- Material for this exercise:
- - - -
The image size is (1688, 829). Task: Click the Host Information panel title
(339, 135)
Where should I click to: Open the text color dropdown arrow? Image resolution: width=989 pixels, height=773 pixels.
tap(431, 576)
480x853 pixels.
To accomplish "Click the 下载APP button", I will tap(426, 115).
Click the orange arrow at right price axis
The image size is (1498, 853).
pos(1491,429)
- - - -
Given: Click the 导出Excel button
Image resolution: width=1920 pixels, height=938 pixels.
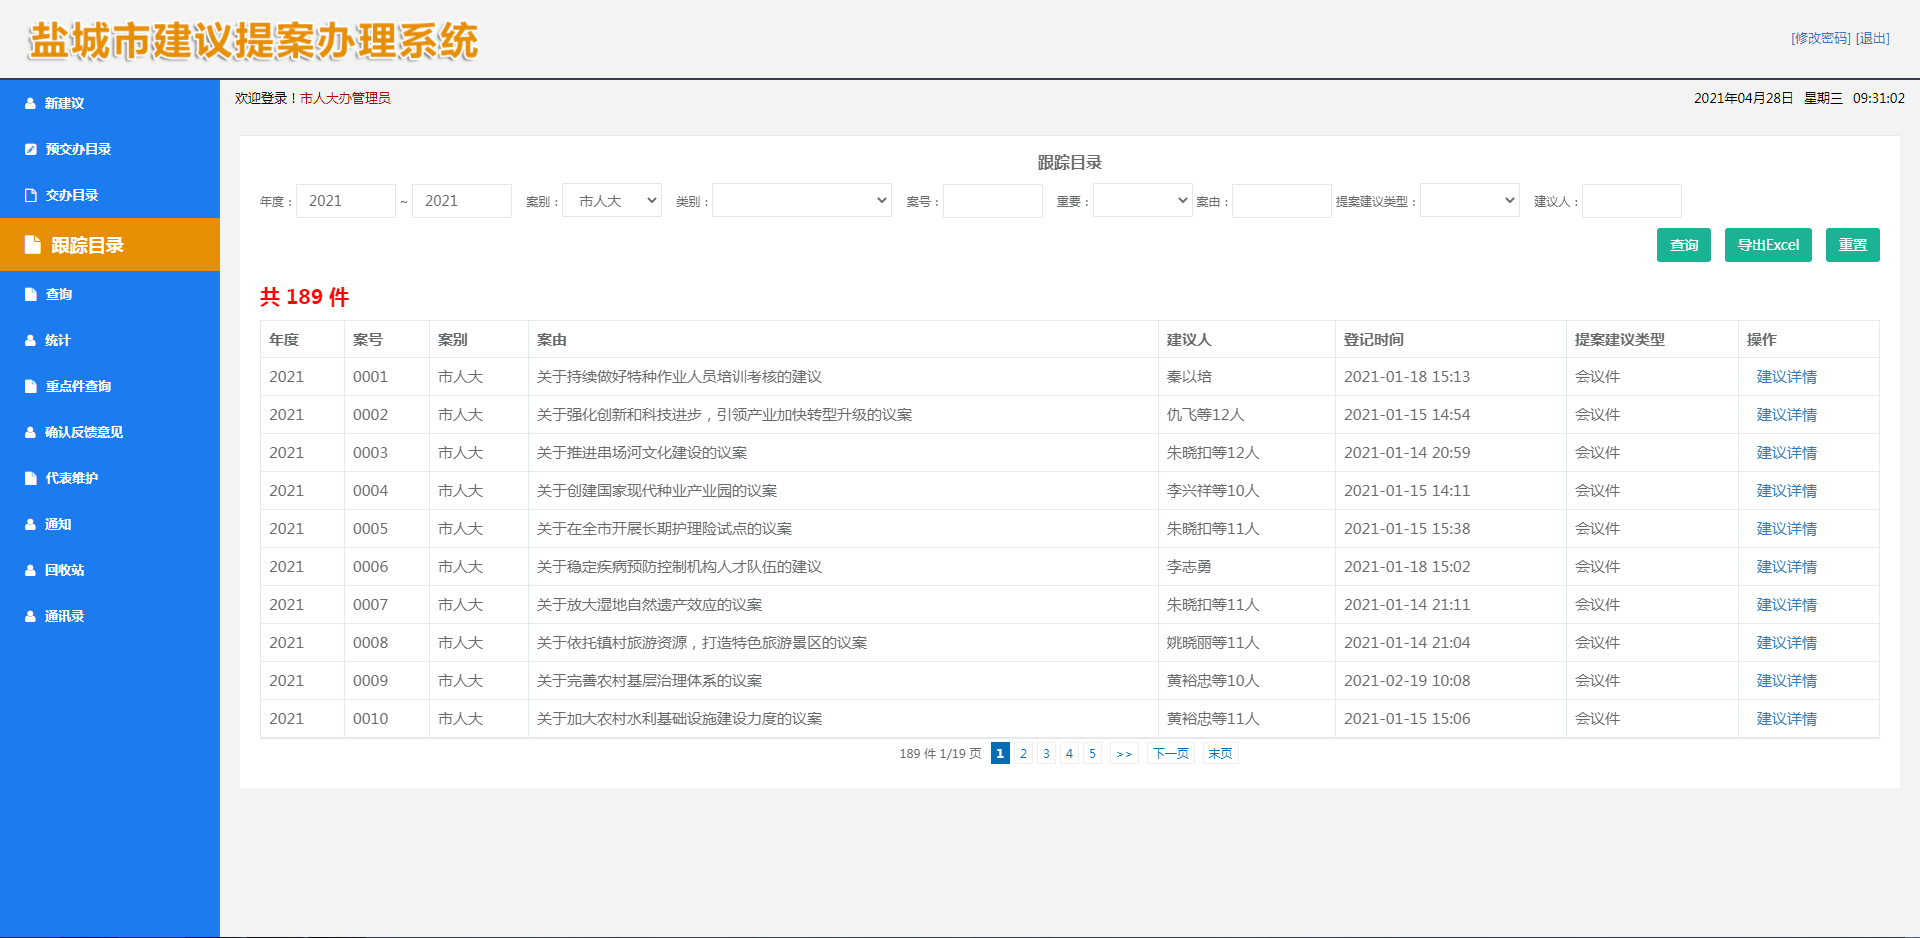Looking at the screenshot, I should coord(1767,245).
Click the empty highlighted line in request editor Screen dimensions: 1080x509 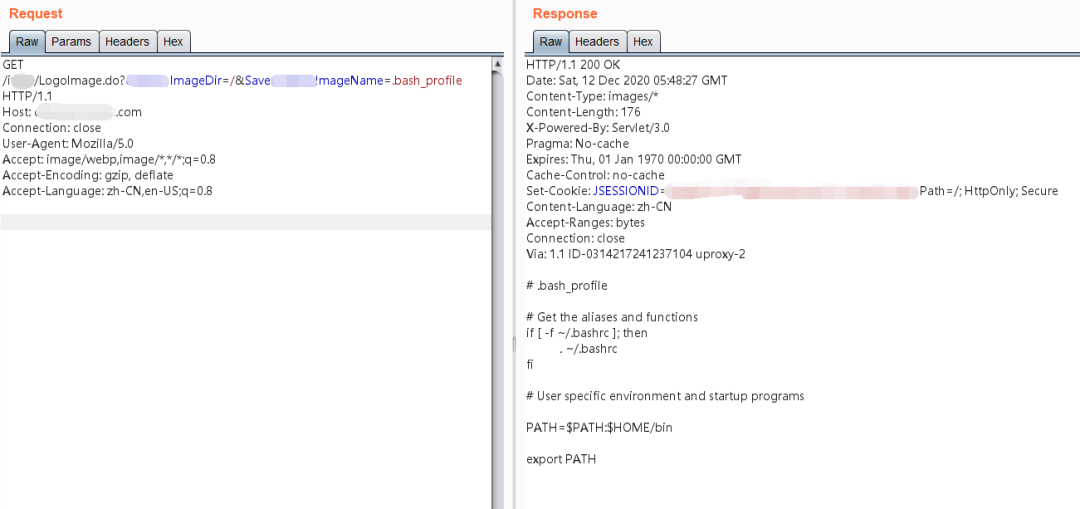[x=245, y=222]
- - - -
- Problem to solve: Extract the lines of the preceding material that run from the line with "The image size is (1688, 829)." through the line with "480x853 pixels.", inclusive, reproducing them exactly and adding nothing.

- Problem solution:
The image size is (1688, 829). Task: Click the Host Information panel title
(339, 135)
Where should I click to: Open the text color dropdown arrow? Image resolution: width=989 pixels, height=773 pixels.
tap(431, 576)
480x853 pixels.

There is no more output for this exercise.